Passage provided >>
********************
Then he broke the mold for newsletters, built as they typically are on dreams of ever-growing subscriber lists. “Your email address will only be used for this newsletter, Mod promised. “On December 1, I’ll delete the list.”
Mod had existing newsletters, with dedicated followers and even paid supporters. But for this walk, he built what became the template for a pop-up newsletter: A new list, for a specific purpose, time-bounded, with a promise to never email subscribers again after the list’s purpose was complete.
What remains of the first pop-up newsletter.
The earliest pop-up newsletter may have been Fipra’s Ukraine Pop-up Newsletter, launched on March 6, 2014 during the Russian invasion of Crimea as “a daily news bulletin.” “The Pop-up Newsletter will in any event stop appearing as soon as the crisis is truly over,” wrote Fipra Chairman Peter-Carlo Lehrell on its landing page. A year later, the Baltimore Sun launched a “one email a day” newsletter of updates about the Freddie Gray case, something Poynter later called a “pop-up newsletter.”
These, like the hurricane tracker, were emails about a specific thing for its duration. Here’s what’s happening, in the moment, around something that will wrap up at some uncertain date in the near future.
Others had more firm timeframes. The New York Times’ first pop-up newsletter about Game of Thrones ran the duration of Season 7. Melinda Yeoh built a timeframe, with a 15-day newsletter to learn watercolor painting in public. It’s “a seasonal newsletter with a start and end date,” volunteered Melinda Yeoh. “Like those pop-up stores.”
Sometimes the time frame itself is the story. Craig Mod, in his pop-up emails that popularized the format, chronicles walks across an ancient Japanese road with daily emails. “This SMS publishing experiment has strict start and end dates,” said Mod of his first SMS-powered pop-up newsletter, before they were branded as such. “And when it ends, it ends.” Subscribers only know vaguely what they’ll get—the content depends on what Mod stumbles upon. Yet that’s half the allure, like flipping through rare volumes at a pop-up bookstore.
********************
Stated exercise >>
From the passage on pop-up newsletters, extract everything from "The earliest pop-up" down to "the near future.", word for word.

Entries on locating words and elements
********************
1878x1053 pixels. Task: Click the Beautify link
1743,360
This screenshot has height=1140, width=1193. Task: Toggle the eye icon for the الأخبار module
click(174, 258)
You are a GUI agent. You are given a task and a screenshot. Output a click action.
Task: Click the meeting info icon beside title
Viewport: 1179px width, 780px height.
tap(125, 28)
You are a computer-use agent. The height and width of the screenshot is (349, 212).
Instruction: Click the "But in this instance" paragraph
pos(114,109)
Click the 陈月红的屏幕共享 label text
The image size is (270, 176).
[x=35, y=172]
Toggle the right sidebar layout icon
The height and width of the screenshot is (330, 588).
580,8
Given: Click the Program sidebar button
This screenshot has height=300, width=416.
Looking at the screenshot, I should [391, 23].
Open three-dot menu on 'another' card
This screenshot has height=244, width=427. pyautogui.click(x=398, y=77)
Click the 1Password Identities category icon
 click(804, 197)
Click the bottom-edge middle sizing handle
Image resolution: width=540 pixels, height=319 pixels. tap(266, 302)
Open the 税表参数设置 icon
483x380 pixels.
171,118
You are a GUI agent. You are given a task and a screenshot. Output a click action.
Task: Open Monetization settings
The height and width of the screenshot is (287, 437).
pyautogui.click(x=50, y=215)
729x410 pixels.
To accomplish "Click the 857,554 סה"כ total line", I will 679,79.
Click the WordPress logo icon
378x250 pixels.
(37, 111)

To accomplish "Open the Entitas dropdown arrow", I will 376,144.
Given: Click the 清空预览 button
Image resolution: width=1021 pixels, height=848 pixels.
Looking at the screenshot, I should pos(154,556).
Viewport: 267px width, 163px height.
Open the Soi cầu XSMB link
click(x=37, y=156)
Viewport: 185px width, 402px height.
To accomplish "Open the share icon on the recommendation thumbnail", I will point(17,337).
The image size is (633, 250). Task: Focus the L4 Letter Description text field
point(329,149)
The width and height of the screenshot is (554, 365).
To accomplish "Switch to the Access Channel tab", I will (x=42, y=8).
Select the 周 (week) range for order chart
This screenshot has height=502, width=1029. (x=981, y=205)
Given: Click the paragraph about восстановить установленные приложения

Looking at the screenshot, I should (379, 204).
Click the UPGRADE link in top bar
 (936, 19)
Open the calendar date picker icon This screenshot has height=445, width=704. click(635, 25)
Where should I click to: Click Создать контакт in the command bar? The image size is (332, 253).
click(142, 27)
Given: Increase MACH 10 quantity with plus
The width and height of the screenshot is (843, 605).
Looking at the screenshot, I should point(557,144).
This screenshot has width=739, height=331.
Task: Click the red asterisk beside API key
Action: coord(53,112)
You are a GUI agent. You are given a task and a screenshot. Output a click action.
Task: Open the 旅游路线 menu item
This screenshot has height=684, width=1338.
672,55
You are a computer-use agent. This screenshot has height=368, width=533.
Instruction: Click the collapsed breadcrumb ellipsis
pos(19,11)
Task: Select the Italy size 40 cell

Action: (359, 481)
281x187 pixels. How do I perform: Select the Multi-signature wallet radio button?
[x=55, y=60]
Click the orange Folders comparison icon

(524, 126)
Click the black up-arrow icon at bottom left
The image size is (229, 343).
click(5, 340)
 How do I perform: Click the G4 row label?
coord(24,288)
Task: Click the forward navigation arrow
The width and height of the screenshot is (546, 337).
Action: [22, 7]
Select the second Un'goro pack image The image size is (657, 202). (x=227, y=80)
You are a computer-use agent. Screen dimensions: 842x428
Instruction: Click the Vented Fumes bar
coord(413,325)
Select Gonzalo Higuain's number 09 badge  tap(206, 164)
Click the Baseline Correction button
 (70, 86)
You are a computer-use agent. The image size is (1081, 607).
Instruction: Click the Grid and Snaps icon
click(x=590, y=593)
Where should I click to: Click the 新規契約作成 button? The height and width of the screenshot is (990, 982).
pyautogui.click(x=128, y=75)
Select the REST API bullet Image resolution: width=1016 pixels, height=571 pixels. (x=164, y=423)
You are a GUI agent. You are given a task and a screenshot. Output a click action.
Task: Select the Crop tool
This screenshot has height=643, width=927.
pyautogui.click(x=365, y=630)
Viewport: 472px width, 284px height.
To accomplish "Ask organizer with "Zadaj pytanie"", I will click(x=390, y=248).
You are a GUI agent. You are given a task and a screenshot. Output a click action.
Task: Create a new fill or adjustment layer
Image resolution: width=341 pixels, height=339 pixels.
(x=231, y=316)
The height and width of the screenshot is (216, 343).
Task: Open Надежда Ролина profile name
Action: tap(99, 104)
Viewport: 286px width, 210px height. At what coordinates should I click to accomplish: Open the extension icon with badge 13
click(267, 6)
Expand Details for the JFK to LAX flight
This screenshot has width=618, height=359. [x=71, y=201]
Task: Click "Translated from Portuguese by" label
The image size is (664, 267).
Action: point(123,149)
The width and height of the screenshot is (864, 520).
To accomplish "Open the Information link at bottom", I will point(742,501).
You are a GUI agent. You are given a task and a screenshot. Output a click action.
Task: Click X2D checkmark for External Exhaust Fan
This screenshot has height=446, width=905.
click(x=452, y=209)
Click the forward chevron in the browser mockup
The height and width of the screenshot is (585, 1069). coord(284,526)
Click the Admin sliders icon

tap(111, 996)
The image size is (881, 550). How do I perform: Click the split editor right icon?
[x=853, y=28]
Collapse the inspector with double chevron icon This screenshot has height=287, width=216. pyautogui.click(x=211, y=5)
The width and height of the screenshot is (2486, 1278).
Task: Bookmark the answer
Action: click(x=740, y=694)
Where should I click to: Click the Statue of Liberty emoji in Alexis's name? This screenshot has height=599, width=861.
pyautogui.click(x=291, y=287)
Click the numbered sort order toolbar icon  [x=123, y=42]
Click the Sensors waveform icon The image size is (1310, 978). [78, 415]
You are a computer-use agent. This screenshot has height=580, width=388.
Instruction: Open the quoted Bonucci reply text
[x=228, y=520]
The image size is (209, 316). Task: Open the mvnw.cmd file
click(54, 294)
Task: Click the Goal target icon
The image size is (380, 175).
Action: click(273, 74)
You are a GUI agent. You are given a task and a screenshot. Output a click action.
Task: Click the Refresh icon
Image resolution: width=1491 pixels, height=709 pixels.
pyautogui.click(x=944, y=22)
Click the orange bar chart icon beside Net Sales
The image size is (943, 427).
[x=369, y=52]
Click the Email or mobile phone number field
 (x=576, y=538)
********************
Answer for the task >>
The earliest pop-up newsletter may have been Fipra’s Ukraine Pop-up Newsletter, launched on March 6, 2014 during the Russian invasion of Crimea as “a daily news bulletin.” “The Pop-up Newsletter will in any event stop appearing as soon as the crisis is truly over,” wrote Fipra Chairman Peter-Carlo Lehrell on its landing page. A year later, the Baltimore Sun launched a “one email a day” newsletter of updates about the Freddie Gray case, something Poynter later called a “pop-up newsletter.”
These, like the hurricane tracker, were emails about a specific thing for its duration. Here’s what’s happening, in the moment, around something that will wrap up at some uncertain date in the near future.